▶ WHAT IS BEING ASKED
What you give back must match the data below character for character.

▶ RECORDS FOR THIS EXERCISE
=====

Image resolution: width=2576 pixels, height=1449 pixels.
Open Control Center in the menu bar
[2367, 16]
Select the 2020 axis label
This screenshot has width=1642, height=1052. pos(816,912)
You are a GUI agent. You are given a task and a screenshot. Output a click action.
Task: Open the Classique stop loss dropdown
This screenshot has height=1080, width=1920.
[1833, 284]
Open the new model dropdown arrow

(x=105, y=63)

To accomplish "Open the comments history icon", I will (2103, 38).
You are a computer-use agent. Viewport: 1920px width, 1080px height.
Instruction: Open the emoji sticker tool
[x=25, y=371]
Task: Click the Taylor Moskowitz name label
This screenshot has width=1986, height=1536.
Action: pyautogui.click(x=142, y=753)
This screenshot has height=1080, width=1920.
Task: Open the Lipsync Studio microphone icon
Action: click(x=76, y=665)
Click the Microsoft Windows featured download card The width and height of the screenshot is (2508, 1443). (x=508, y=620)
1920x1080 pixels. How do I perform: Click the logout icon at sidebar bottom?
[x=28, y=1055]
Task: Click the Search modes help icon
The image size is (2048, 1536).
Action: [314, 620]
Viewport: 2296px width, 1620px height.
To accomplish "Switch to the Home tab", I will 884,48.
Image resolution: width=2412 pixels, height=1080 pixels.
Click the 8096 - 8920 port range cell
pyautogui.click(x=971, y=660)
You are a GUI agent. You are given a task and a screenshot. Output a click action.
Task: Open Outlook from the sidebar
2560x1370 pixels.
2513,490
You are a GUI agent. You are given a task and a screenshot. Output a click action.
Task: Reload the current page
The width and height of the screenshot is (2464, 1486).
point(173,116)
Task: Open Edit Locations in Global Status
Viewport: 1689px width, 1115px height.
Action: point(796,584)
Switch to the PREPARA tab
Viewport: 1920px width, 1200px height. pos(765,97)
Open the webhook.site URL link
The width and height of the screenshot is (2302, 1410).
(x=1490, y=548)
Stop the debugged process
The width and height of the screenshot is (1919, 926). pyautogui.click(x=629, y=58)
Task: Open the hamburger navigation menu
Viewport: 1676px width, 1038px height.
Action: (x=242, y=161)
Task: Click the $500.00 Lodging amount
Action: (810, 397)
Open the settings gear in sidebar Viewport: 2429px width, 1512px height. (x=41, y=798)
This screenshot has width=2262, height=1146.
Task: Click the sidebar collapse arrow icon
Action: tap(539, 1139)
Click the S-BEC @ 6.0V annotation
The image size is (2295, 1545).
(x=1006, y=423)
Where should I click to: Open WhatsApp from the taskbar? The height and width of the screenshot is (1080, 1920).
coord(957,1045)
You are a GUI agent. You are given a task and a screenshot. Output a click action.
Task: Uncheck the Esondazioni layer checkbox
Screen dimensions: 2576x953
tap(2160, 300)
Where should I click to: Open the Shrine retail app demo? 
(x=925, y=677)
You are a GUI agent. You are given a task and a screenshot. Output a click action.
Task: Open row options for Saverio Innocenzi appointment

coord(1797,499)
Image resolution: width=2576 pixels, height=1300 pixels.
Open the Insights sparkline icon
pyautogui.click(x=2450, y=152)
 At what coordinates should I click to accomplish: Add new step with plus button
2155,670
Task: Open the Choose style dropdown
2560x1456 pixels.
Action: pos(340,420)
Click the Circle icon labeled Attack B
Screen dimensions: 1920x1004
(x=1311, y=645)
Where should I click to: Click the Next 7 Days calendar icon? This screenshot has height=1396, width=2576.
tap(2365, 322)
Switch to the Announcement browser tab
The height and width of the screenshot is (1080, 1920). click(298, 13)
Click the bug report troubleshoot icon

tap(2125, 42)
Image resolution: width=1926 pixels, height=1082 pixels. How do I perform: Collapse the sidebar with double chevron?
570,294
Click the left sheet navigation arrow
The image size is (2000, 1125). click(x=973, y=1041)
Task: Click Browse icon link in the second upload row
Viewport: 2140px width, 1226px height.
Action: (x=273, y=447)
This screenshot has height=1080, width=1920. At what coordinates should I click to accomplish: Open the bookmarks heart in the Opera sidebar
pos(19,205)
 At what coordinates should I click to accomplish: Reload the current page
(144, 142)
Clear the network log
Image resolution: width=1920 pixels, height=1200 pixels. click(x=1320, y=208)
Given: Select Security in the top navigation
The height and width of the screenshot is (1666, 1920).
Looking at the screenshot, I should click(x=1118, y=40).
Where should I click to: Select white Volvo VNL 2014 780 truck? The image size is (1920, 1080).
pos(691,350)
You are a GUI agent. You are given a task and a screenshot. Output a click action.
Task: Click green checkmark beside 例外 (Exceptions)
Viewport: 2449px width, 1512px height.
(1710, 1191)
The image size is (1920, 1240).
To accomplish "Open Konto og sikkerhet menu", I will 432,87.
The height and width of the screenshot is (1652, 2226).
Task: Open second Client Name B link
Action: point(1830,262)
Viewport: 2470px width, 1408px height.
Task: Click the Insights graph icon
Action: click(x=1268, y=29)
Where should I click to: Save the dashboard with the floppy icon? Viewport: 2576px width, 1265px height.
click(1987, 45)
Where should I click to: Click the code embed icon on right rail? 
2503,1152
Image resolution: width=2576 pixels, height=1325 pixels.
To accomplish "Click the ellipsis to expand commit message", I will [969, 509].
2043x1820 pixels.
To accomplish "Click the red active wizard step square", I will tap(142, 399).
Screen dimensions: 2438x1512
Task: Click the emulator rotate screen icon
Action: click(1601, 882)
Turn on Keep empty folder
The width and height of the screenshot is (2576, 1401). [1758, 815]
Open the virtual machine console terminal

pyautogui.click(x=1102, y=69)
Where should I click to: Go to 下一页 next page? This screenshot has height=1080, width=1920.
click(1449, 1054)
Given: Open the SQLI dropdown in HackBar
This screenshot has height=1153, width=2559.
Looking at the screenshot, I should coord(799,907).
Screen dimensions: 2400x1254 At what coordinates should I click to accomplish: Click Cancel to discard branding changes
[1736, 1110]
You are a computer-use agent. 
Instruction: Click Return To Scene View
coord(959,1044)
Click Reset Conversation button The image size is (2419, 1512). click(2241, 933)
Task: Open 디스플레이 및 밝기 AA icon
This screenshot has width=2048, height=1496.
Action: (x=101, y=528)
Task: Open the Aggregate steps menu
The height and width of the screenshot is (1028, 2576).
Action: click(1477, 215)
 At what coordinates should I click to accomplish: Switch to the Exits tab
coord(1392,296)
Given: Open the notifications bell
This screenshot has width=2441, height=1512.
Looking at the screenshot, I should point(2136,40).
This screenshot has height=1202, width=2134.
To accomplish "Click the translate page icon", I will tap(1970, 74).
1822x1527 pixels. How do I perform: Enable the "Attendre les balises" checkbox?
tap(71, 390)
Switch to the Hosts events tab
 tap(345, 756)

=====

▶ YOUR RESPONSE
Image resolution: width=2576 pixels, height=1449 pixels.
Open Control Center in the menu bar
[2367, 16]
Select the 2020 axis label
This screenshot has width=1642, height=1052. pos(816,912)
You are a GUI agent. You are given a task and a screenshot. Output a click action.
Task: Open the Classique stop loss dropdown
This screenshot has height=1080, width=1920.
[1833, 284]
Open the new model dropdown arrow

(x=105, y=63)

To accomplish "Open the comments history icon", I will (2103, 38).
You are a computer-use agent. Viewport: 1920px width, 1080px height.
Instruction: Open the emoji sticker tool
[x=25, y=371]
Task: Click the Taylor Moskowitz name label
This screenshot has width=1986, height=1536.
Action: pyautogui.click(x=142, y=753)
This screenshot has height=1080, width=1920.
Task: Open the Lipsync Studio microphone icon
Action: click(x=76, y=665)
Click the Microsoft Windows featured download card The width and height of the screenshot is (2508, 1443). (x=508, y=620)
1920x1080 pixels. How do I perform: Click the logout icon at sidebar bottom?
[x=28, y=1055]
Task: Click the Search modes help icon
The image size is (2048, 1536).
Action: [314, 620]
Viewport: 2296px width, 1620px height.
To accomplish "Switch to the Home tab", I will 884,48.
Image resolution: width=2412 pixels, height=1080 pixels.
Click the 8096 - 8920 port range cell
pyautogui.click(x=971, y=660)
You are a GUI agent. You are given a task and a screenshot. Output a click action.
Task: Open Outlook from the sidebar
2560x1370 pixels.
2513,490
You are a GUI agent. You are given a task and a screenshot. Output a click action.
Task: Reload the current page
The width and height of the screenshot is (2464, 1486).
point(173,116)
Task: Open Edit Locations in Global Status
Viewport: 1689px width, 1115px height.
Action: point(796,584)
Switch to the PREPARA tab
Viewport: 1920px width, 1200px height. pos(765,97)
Open the webhook.site URL link
The width and height of the screenshot is (2302, 1410).
(x=1490, y=548)
Stop the debugged process
The width and height of the screenshot is (1919, 926). pyautogui.click(x=629, y=58)
Task: Open the hamburger navigation menu
Viewport: 1676px width, 1038px height.
Action: (x=242, y=161)
Task: Click the $500.00 Lodging amount
Action: (810, 397)
Open the settings gear in sidebar Viewport: 2429px width, 1512px height. (x=41, y=798)
This screenshot has width=2262, height=1146.
Task: Click the sidebar collapse arrow icon
Action: tap(539, 1139)
Click the S-BEC @ 6.0V annotation
The image size is (2295, 1545).
(x=1006, y=423)
Where should I click to: Open WhatsApp from the taskbar? The height and width of the screenshot is (1080, 1920).
coord(957,1045)
You are a GUI agent. You are given a task and a screenshot. Output a click action.
Task: Uncheck the Esondazioni layer checkbox
Screen dimensions: 2576x953
tap(2160, 300)
Where should I click to: Open the Shrine retail app demo? 
(x=925, y=677)
You are a GUI agent. You are given a task and a screenshot. Output a click action.
Task: Open row options for Saverio Innocenzi appointment

coord(1797,499)
Image resolution: width=2576 pixels, height=1300 pixels.
Open the Insights sparkline icon
pyautogui.click(x=2450, y=152)
 At what coordinates should I click to accomplish: Add new step with plus button
2155,670
Task: Open the Choose style dropdown
2560x1456 pixels.
Action: pos(340,420)
Click the Circle icon labeled Attack B
Screen dimensions: 1920x1004
(x=1311, y=645)
Where should I click to: Click the Next 7 Days calendar icon? This screenshot has height=1396, width=2576.
tap(2365, 322)
Switch to the Announcement browser tab
The height and width of the screenshot is (1080, 1920). click(298, 13)
Click the bug report troubleshoot icon

tap(2125, 42)
Image resolution: width=1926 pixels, height=1082 pixels. How do I perform: Collapse the sidebar with double chevron?
570,294
Click the left sheet navigation arrow
The image size is (2000, 1125). click(x=973, y=1041)
Task: Click Browse icon link in the second upload row
Viewport: 2140px width, 1226px height.
Action: (x=273, y=447)
This screenshot has height=1080, width=1920. At what coordinates should I click to accomplish: Open the bookmarks heart in the Opera sidebar
pos(19,205)
 At what coordinates should I click to accomplish: Reload the current page
(144, 142)
Clear the network log
Image resolution: width=1920 pixels, height=1200 pixels. click(x=1320, y=208)
Given: Select Security in the top navigation
The height and width of the screenshot is (1666, 1920).
Looking at the screenshot, I should click(x=1118, y=40).
Where should I click to: Select white Volvo VNL 2014 780 truck? The image size is (1920, 1080).
pos(691,350)
You are a GUI agent. You are given a task and a screenshot. Output a click action.
Task: Click green checkmark beside 例外 (Exceptions)
Viewport: 2449px width, 1512px height.
(1710, 1191)
The image size is (1920, 1240).
To accomplish "Open Konto og sikkerhet menu", I will 432,87.
The height and width of the screenshot is (1652, 2226).
Task: Open second Client Name B link
Action: point(1830,262)
Viewport: 2470px width, 1408px height.
Task: Click the Insights graph icon
Action: click(x=1268, y=29)
Where should I click to: Save the dashboard with the floppy icon? Viewport: 2576px width, 1265px height.
click(1987, 45)
Where should I click to: Click the code embed icon on right rail? 
2503,1152
Image resolution: width=2576 pixels, height=1325 pixels.
To accomplish "Click the ellipsis to expand commit message", I will [969, 509].
2043x1820 pixels.
To accomplish "Click the red active wizard step square", I will tap(142, 399).
Screen dimensions: 2438x1512
Task: Click the emulator rotate screen icon
Action: click(1601, 882)
Turn on Keep empty folder
The width and height of the screenshot is (2576, 1401). [1758, 815]
Open the virtual machine console terminal

pyautogui.click(x=1102, y=69)
Where should I click to: Go to 下一页 next page? This screenshot has height=1080, width=1920.
click(1449, 1054)
Given: Open the SQLI dropdown in HackBar
This screenshot has height=1153, width=2559.
Looking at the screenshot, I should coord(799,907).
Screen dimensions: 2400x1254 At what coordinates should I click to accomplish: Click Cancel to discard branding changes
[1736, 1110]
You are a computer-use agent. 
Instruction: Click Return To Scene View
coord(959,1044)
Click Reset Conversation button The image size is (2419, 1512). click(2241, 933)
Task: Open 디스플레이 및 밝기 AA icon
This screenshot has width=2048, height=1496.
Action: (x=101, y=528)
Task: Open the Aggregate steps menu
The height and width of the screenshot is (1028, 2576).
Action: click(1477, 215)
 At what coordinates should I click to accomplish: Switch to the Exits tab
coord(1392,296)
Given: Open the notifications bell
This screenshot has width=2441, height=1512.
Looking at the screenshot, I should point(2136,40).
This screenshot has height=1202, width=2134.
To accomplish "Click the translate page icon", I will tap(1970, 74).
1822x1527 pixels. How do I perform: Enable the "Attendre les balises" checkbox?
tap(71, 390)
Switch to the Hosts events tab
 tap(345, 756)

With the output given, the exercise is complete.